## PASSAGE TO READ:
BTW website says demo ‘coming soon’
I wonder if Cycles will work with external GPUs - thinking of getting an iMac to work on and would love to have that option.
IIRC, Maxwell Render’s GPU solution does not work with external thunderbolt boxes and does not work on Mac at all.
What is going on in that demo reel? For instance, the sequence of the plane, all those dots?
The dreaded fireflies; it is a bit odd to include that sequence with the demo reel, as it does not instil confidence…
Hopefully just a bad render with not enough de-noising/subsampling…
Hmmm, I don’t see an option for X-Particles users to get the discount they had mentioned. The coupon code must be coming in an email at some point…
It is listed in the Discounts option on the Cycles 4D purchase page (xp15):
Seems to me that the best way to trigger bad memories among animators is to offer up such a huge number of fireflies as an example of what to expect from a render engine.
As much as Xparticles is a huge bonus and must have plugin for C4D, I am holding fire on Cycles until I get better ideas of render times and picture quality especially using Mac Pro hardware. Obviously OpenCL will be nowhere near as fast as Nvidia Cuda, but I really need some benchmarks before I take the plunge. The fireflies are cause for concern and especially in a promotional video but in my experience with Modo at least this can be negated if you use geometry to light your scenes rather than lights. Counter intuitive I know but I have found this to be the case. Either that or lights just get masses of rays which ups the render times. Also as much as viewport feedback is vitally important and has become commonplace for many, I need to get ideas of render times especially for animation. No point in having a fast viewport if the render takes 5 mins a frame and you only have a single machine. I know I am asking a lot but for my work I need something fast and high quality. This is why recently due to faster turnaround times I have moved over to rendering with Element3D in After Effects. Yes it’s no Arnold but the speed and quality you can get out of it for Broadcast work is a big selling point. Coupled with Substance Painter the PBR workflow for me at least is the way I would like to see C4D heading. But that’s a whole other story.
If any of the Beta testers have Mac Pro specific render times, optimisations, anything to give us an idea of what we can expect with our rigs that would be great.
I gotta believe the fireflies thing was an oversight when adding that clip to the reel, that it was the artist’s error in setting something up rather than a limitation of the product. That said, if there are other examples like this from Blender.org when showcasing samples, maybe it is a thing.
The good news is I think those guys are pretty quick about updating (what in this context we’d now call) the Cycles “core” so we’ll see. I’m still tempted to buy this puppy and try it out (waiting for Toolfarm to offer it on their secure cart page).
Still not 100% clear on how the maintenance thing works. Are they saying if you don’t buy that and a release comes out 6 months from now, you’d have to pay a full upgrade fee basically? That would go against their normal practices with XP but seems like nothing stays the same anymore when it comes to software licensing.
I adore x-particles and the price of this is trivial— but man, I hate Fireflies.
Several other scenes seem quite noisy.
(you can only be offline for 30 days).
Or what,my license invalidates?
Only the local license, as with X-Particles it will then ask you to connect to the internet to verify your license. Once done, it can go offline again.

## STATED GOAL A:
Rewrite the rows below that list award entries with coordinates, swapping "Newcomer" for "Rookie" wherever it occurs and leaving everything else unchanged.

## SUPPLIED DATA:

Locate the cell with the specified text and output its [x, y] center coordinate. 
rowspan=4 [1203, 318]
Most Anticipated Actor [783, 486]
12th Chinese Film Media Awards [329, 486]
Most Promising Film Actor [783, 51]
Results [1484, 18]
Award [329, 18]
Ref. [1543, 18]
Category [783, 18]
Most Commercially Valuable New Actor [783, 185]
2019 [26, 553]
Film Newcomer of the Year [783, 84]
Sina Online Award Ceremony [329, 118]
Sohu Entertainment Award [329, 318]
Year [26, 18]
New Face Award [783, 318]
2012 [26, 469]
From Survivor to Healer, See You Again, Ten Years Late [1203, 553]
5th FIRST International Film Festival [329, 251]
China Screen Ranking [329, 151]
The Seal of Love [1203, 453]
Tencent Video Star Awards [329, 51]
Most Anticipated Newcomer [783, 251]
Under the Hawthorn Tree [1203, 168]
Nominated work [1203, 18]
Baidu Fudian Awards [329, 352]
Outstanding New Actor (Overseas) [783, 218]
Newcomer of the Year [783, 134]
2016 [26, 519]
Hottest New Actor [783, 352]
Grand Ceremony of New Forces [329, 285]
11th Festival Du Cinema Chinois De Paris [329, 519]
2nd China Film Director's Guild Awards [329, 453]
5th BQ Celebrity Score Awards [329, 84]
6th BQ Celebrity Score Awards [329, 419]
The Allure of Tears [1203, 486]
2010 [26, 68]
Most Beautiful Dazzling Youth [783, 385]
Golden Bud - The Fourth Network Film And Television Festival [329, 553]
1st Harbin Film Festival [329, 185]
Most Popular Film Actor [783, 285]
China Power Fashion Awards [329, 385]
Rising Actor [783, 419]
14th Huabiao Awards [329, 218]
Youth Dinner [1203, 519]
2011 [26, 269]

## STATED GOAL B:
Reproduce word for word the part of the forum thread about Cycles 4D starting at "If any of the" and ending at "would be great.".

## PROBLEM SOLUTION A:
Locate the cell with the specified text and output its [x, y] center coordinate. 
rowspan=4 [1203, 318]
Most Anticipated Actor [783, 486]
12th Chinese Film Media Awards [329, 486]
Most Promising Film Actor [783, 51]
Results [1484, 18]
Award [329, 18]
Ref. [1543, 18]
Category [783, 18]
Most Commercially Valuable New Actor [783, 185]
2019 [26, 553]
Film Rookie of the Year [783, 84]
Sina Online Award Ceremony [329, 118]
Sohu Entertainment Award [329, 318]
Year [26, 18]
New Face Award [783, 318]
2012 [26, 469]
From Survivor to Healer, See You Again, Ten Years Late [1203, 553]
5th FIRST International Film Festival [329, 251]
China Screen Ranking [329, 151]
The Seal of Love [1203, 453]
Tencent Video Star Awards [329, 51]
Most Anticipated Rookie [783, 251]
Under the Hawthorn Tree [1203, 168]
Nominated work [1203, 18]
Baidu Fudian Awards [329, 352]
Outstanding New Actor (Overseas) [783, 218]
Rookie of the Year [783, 134]
2016 [26, 519]
Hottest New Actor [783, 352]
Grand Ceremony of New Forces [329, 285]
11th Festival Du Cinema Chinois De Paris [329, 519]
2nd China Film Director's Guild Awards [329, 453]
5th BQ Celebrity Score Awards [329, 84]
6th BQ Celebrity Score Awards [329, 419]
The Allure of Tears [1203, 486]
2010 [26, 68]
Most Beautiful Dazzling Youth [783, 385]
Golden Bud - The Fourth Network Film And Television Festival [329, 553]
1st Harbin Film Festival [329, 185]
Most Popular Film Actor [783, 285]
China Power Fashion Awards [329, 385]
Rising Actor [783, 419]
14th Huabiao Awards [329, 218]
Youth Dinner [1203, 519]
2011 [26, 269]

## PROBLEM SOLUTION B:
If any of the Beta testers have Mac Pro specific render times, optimisations, anything to give us an idea of what we can expect with our rigs that would be great.